The muzzle of the detective’s SMG tracked upward with his eyes. The movement took an eternity in his mind, like scrolling up a webpage with too much content. By the time their eyes met, Chance had stood at his full height. His head stopped at the guard’s chest.
Before the guard could react, Chance planted a front kick in his chest, shoving him back into the security room. Roland slipped in after the tall man as Chance followed.
Once inside the oak tree grabbed Chance’s weapon, whipping it to the side with a sweeping movement of his arm. The momentum tore the MP5 free from his grasp, sending it skittering away as Chance hit the back wall.
“Hands up!” Roland shouted, staring at the other man and woman inside through the red dot sight mounted on his weapon. “On your knees.”
The big man lumbered at Chance, completely ignoring Roland.
The other guards complied, raising their hands. They dropped to their knees, the woman holding her hands up at eye level while the man laced his fingers on top of his head.
“No one move,” Roland said, resisting the urge to peek behind him and see if Chance was okay fighting the giant.
He pulled a set of flex cuffs from his belt, tossing them to the woman. “Secure his hands behind his back.” Roland nodded his head toward the other guard.
The beast man covered the distance in only two steps, reaching down to grab Chance. He rolled away, avoiding the massive mitt. Coming u
p into a crouch, Chance pushed himself up, leaping into the air, driving a spinning side kick into his foe’s chest. The guard took a step back, his hand coming up to the boot print on his uniform.

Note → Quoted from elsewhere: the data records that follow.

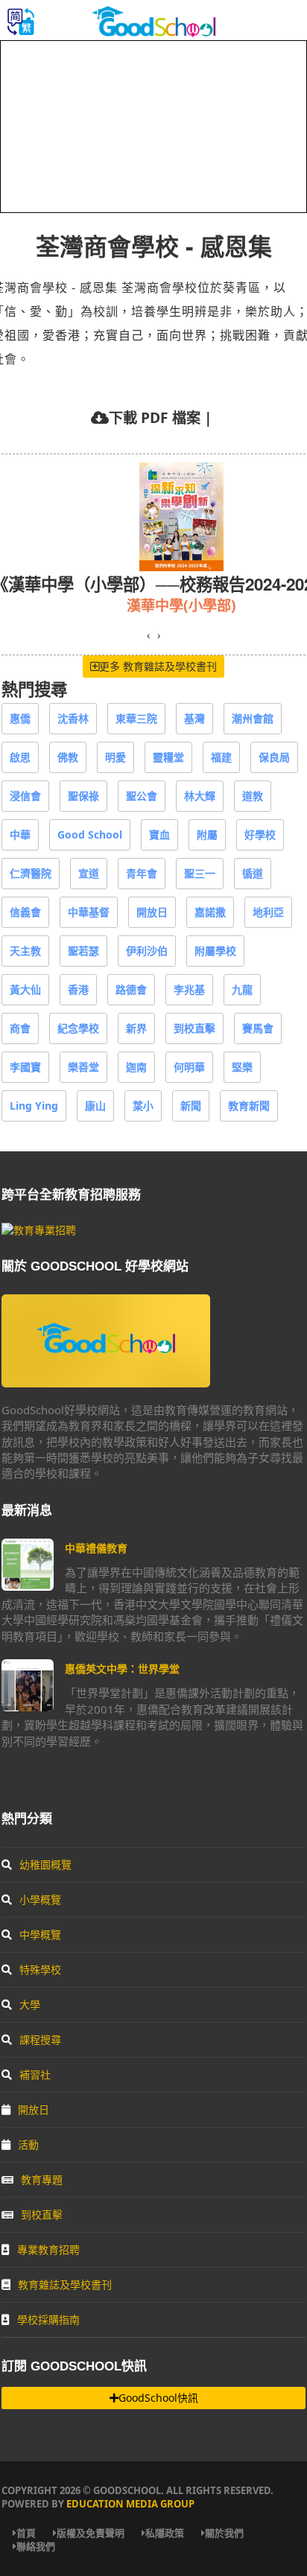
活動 (28, 2144)
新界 (136, 1028)
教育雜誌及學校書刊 (65, 2284)
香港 (78, 989)
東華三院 (136, 718)
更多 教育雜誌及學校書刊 (158, 666)
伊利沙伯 (147, 951)
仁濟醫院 (30, 873)
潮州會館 (252, 718)
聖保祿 (83, 796)
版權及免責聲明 (90, 2533)
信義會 (25, 912)
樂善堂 (83, 1067)
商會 (20, 1028)
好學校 (260, 834)
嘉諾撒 (210, 912)
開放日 (152, 912)
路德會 (131, 989)
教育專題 (42, 2179)
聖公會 (141, 796)
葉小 (143, 1105)
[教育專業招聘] (38, 1230)
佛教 (67, 757)
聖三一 (199, 873)
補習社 (35, 2074)
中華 (20, 834)
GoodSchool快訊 (158, 2398)
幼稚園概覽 (45, 1864)
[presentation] (148, 635)
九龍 (242, 989)
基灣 (194, 718)
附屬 (207, 834)
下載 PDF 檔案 (154, 417)
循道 (252, 873)
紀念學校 (78, 1028)
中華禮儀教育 (96, 1548)
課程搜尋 (40, 2039)
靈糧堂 (168, 757)
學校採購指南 (48, 2319)
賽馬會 (257, 1028)
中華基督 (89, 912)
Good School (89, 834)
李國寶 (25, 1067)
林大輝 (199, 796)
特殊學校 (40, 1969)
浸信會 (25, 796)
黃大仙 (25, 989)
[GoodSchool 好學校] (153, 31)
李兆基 (189, 989)
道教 (252, 796)
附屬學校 (215, 951)
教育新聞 (249, 1105)
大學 (29, 2004)
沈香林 (73, 718)
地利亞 (268, 912)
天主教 (25, 951)
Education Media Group (130, 2503)
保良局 (274, 757)
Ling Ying (34, 1105)
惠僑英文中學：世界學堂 (122, 1668)
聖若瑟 (83, 951)
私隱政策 (164, 2533)
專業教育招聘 (48, 2249)
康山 (95, 1105)
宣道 (88, 873)
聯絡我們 (35, 2546)
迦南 (136, 1067)
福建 (221, 757)
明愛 (115, 757)
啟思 (20, 757)
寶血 (159, 834)
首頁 (26, 2533)
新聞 (190, 1105)
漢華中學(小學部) (181, 605)
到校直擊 (194, 1028)
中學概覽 (40, 1934)
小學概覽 (40, 1899)
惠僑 (20, 718)
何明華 (189, 1067)
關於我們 (224, 2533)
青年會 (141, 873)
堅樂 (242, 1067)
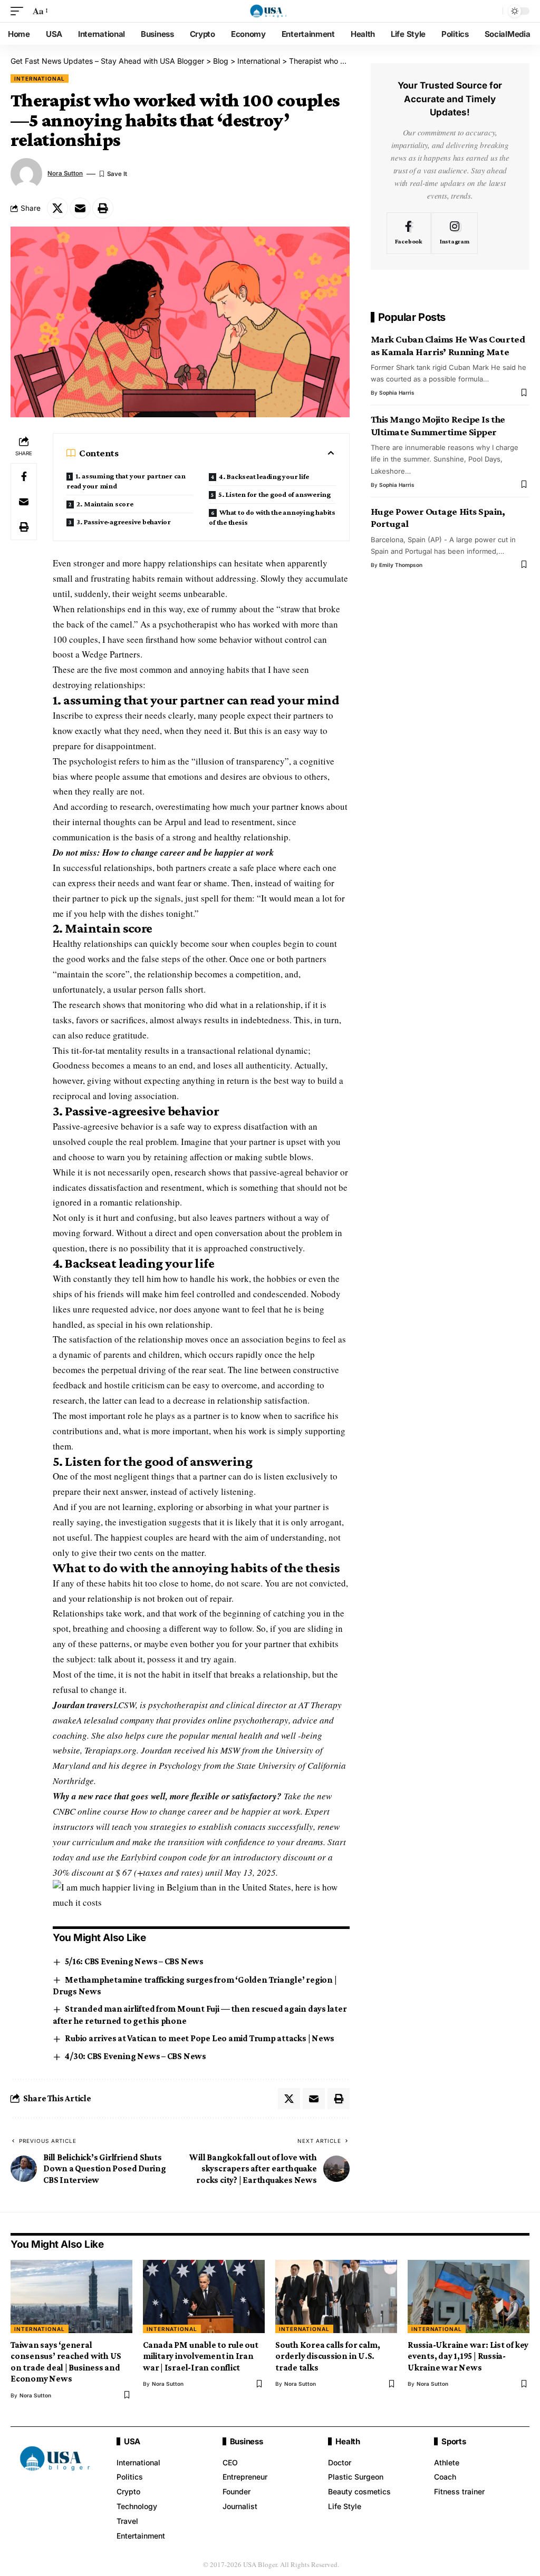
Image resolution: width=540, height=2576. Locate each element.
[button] (201, 1895)
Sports (453, 2441)
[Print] (102, 208)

“Game on, Bigfoot,” Chance said.
The big man came in swinging, his looping blows finding only empty air. Chance used his speed advantage to pick and choose his targets, chopping down the tree.
A roundhouse landed flush on his opponent’s inner thigh. Chance used the bounce from the impact to snap a side kick to the opposite knee, buckling the support and dropping the giant to all fours.
Chance wrapped his hands around the back of his foe’s neck and fired a knee straight up the pipe, slamming the man’s sternum. He followed with a second knee that hammered the guard’s jaw shut with a thunderous crack, knocking him out.
“Is everyone else secure?” Chance asked.
“Yeah. I got them cuffed,” Roland said. “No one is going to—”
A klaxon blared as emergency lights along the ceiling flashed. Chance scooped up his submachine gun as Roland spun around. The woman had worked her way to her feet and made it to the control panel to trigger the alarm.
“Uh, they might know we’re here,” Roland said.
* * *
John crouched behind a gunmetal gray jeep with a CARR Group decal stuck to the doors. He positioned himself by the rear bumper and leaned out for a look to assess the base’s level of activity. A spotlight swept his way, and he ducked back as it passed. Using the opening, John moved in a low run behind a collection of lumber and drywall piled up for the next day’s construction shift.
The red dot slid across the group of guards near the main entrance of the base. He had ruled out the opening before the plan even started, instead opting for the far end of the primary structure. The intel showed a large open area for parking, with wide steel doors that could slide in from either side to secure it. But right now, only one door had been installed.